As a child, seeing our mothers’ experience and struggle with mental illness is an incredibly difficult thing. We see them struggling day in and day out, and that can be confusing for a child who has yet to develop a stable conception of the world. Our mothers are our examples, our inspiration on how to act and behave.
When we see them behaving oddly or differently from how we have been taught to behave, we can be thrown for a loop. Furthermore, there can be a certain amount of blame that we can put on ourselves, which is even worse. A child who feels responsible for their mother’s sadness is more likely to experience heightened senses of anxiety and depression, as shown in research.
According to a new study performed by researchers at Southern Methodist University, children who feel blame for the sadness of their mothers can be more susceptible to these kinds of emotions and negative feelings themselves.
What Do Experts Say?
As explained by SMU family psychologist, Dr. Chrystyna Kouros: “Although mothers with higher levels of depressive symptoms face increased risk that their children will also experience symptoms of depression and anxiety, our study showed that this was not the case for all children… Rather, it was those children who felt they were to blame for their mother’s sadness or depression … that had higher levels of internalizing symptoms.”
Kouros explains how vital it is for parents, or anyone else who frequently interacts with children, to pay close attention to the kinds of comments children make about their mother. If the child is expressing a belief that they are to blame, an adult must intervene.
The research was based on surveys completed by 129 mothers from the Dallas-Fort Worth community through schools, flyers, and the internet. On average, children included in the study were 13 years of age. The mothers in the study were asked to agree or disagree with 20 statements, such as “I could not shake off the blues” or “I lost interest in my usual activities.”
These answers were used to assess whether or not they were experiencing any kind of depressive symptoms. The study results found that nearly 12% of the women surveyed showed potentially clinical levels of depressive symptoms.
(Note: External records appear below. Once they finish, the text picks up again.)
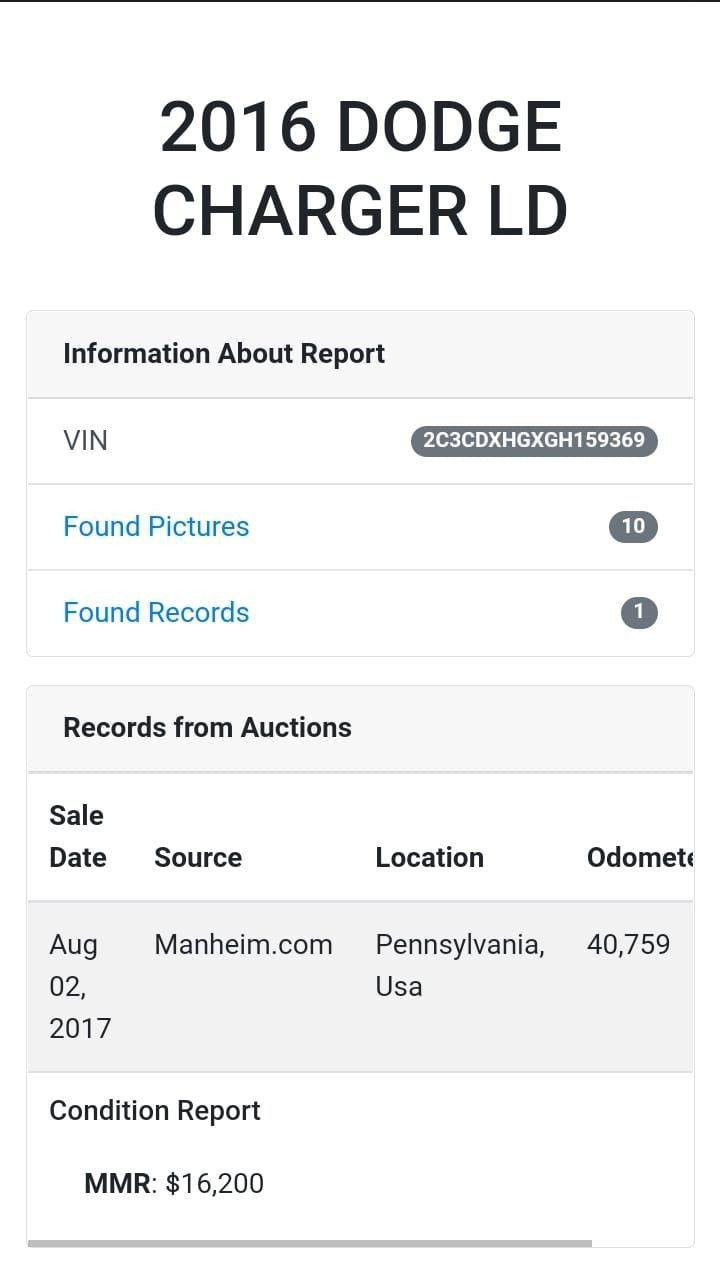
Task: Click the Condition Report label
Action: click(155, 1111)
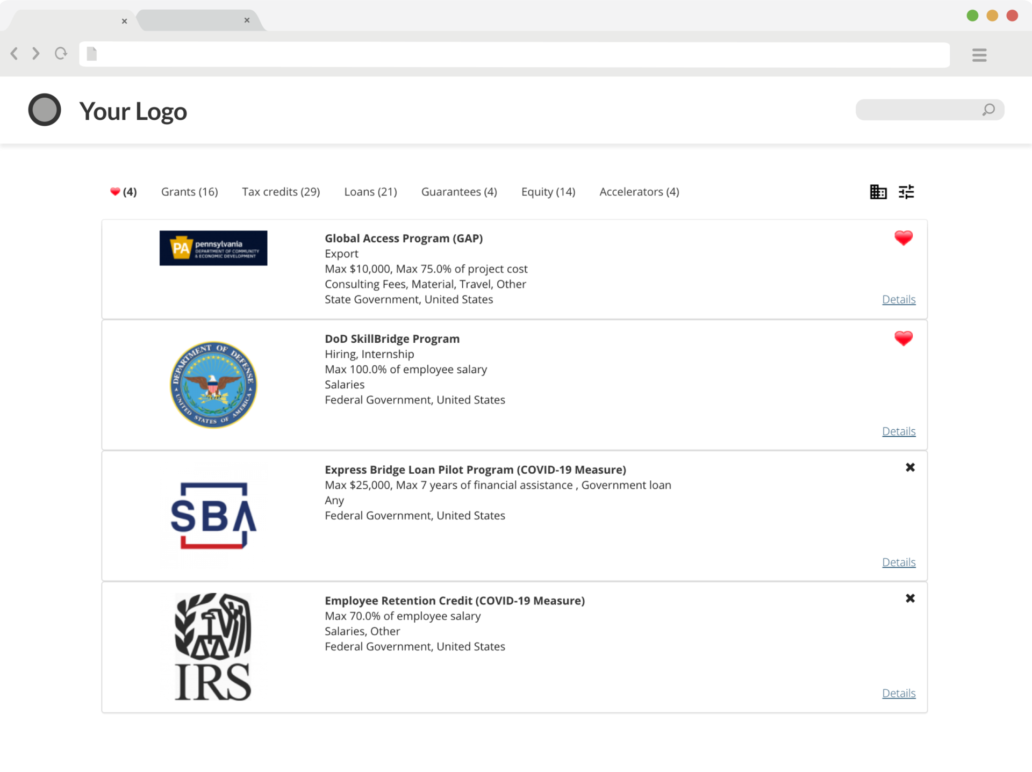Reload the page with the refresh icon
This screenshot has height=772, width=1032.
click(x=60, y=54)
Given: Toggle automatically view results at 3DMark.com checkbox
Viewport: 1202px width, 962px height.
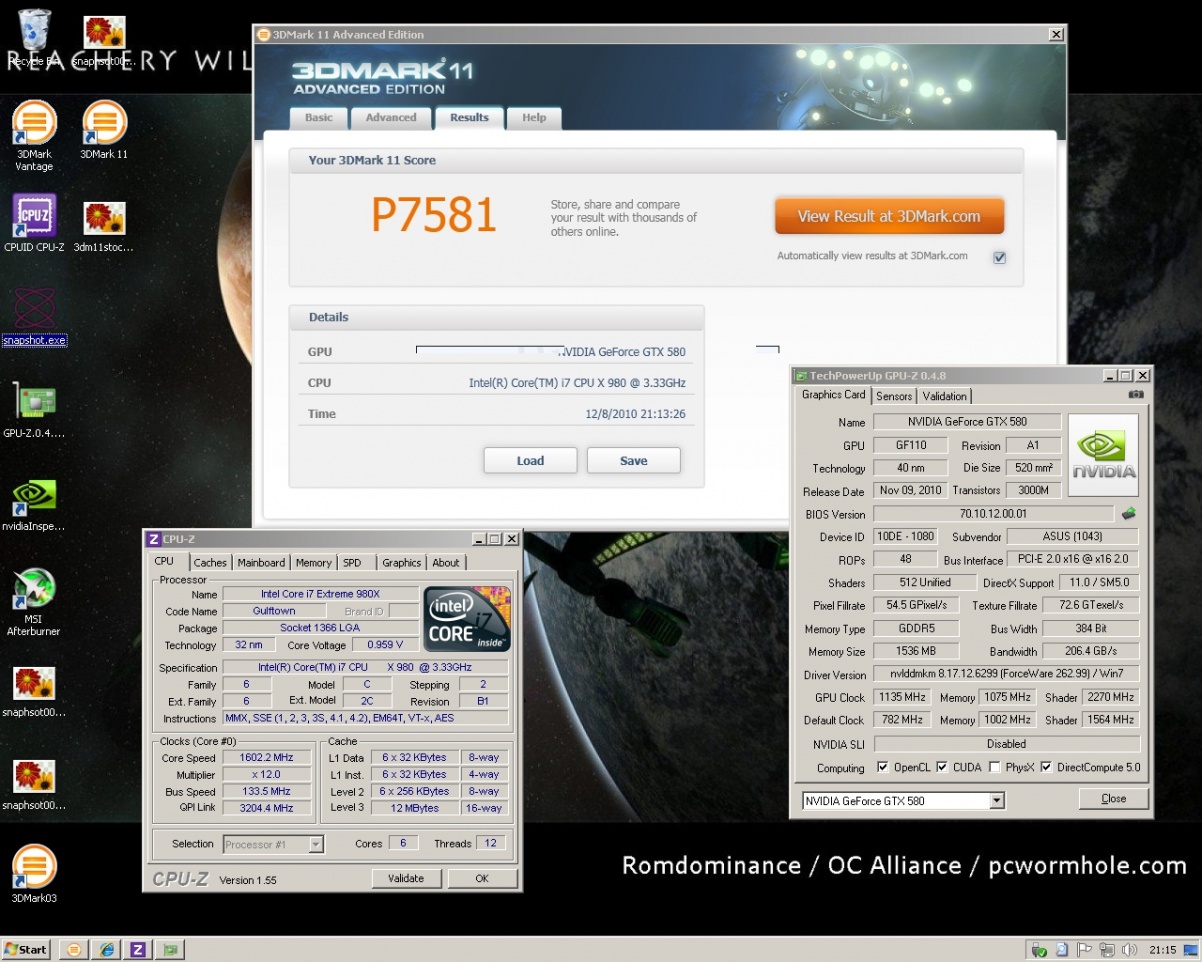Looking at the screenshot, I should pyautogui.click(x=999, y=257).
The mothers were also asked whether their kids were experiencing any symptoms of anxiety or depression.
Why Do Kids Blame Themselves?
The kids were asked to complete a total of four surveys to see if they were dealing with any of these symptoms and whether they blamed themselves for their mothers’ symptoms. As Kouros explains, there are two possible reasons children may be likely to feel this blame for their mothers’ emotional struggles. The first is that children who feel this blame may be more likely to ruminate on their mother’s emotions.
Research shows that rumination on stressful things, especially those out of our control, can cause anxiety and depression to form. Second, a child who feels the blame can be more likely to try and remedy the situation with improper coping techniques. As a result, children experience feelings of loneliness, failure, and low self-worth—all of this because the child was misattributing their mother’s struggles to themselves.
The Way Forward
Of course, therapy can be a great way to help a child who is struggling with this blame. If you know a child, either your own or not, experiencing some form of guilt for the way their parents are feeling, consider recommending a therapist. Therapies that target negative thoughts can be especially helpful for such a child.
The study also notes that further research needs to be done to see if there is a link between a father’s issues and their child. The tie between a mother and her child is an incredibly strong one. The stressors affecting one can quickly impact the other as well.
Understanding that link is vital to understanding how we can improve these relationships and help children in need. They don’t deserve to feel any blame for something that is out of their hands, and they must be taught not to feel responsible for these things.
Starting the right conversations with kids can help them become better prepared for life ahead. We don’t need to let our children suffer along with us. Instead, we need to affirm to them that they are the bright spots of our lives. Our sadness is our own, and we are working through it. Once we can express this adequately to our children, we can relieve them of the burden of guilt.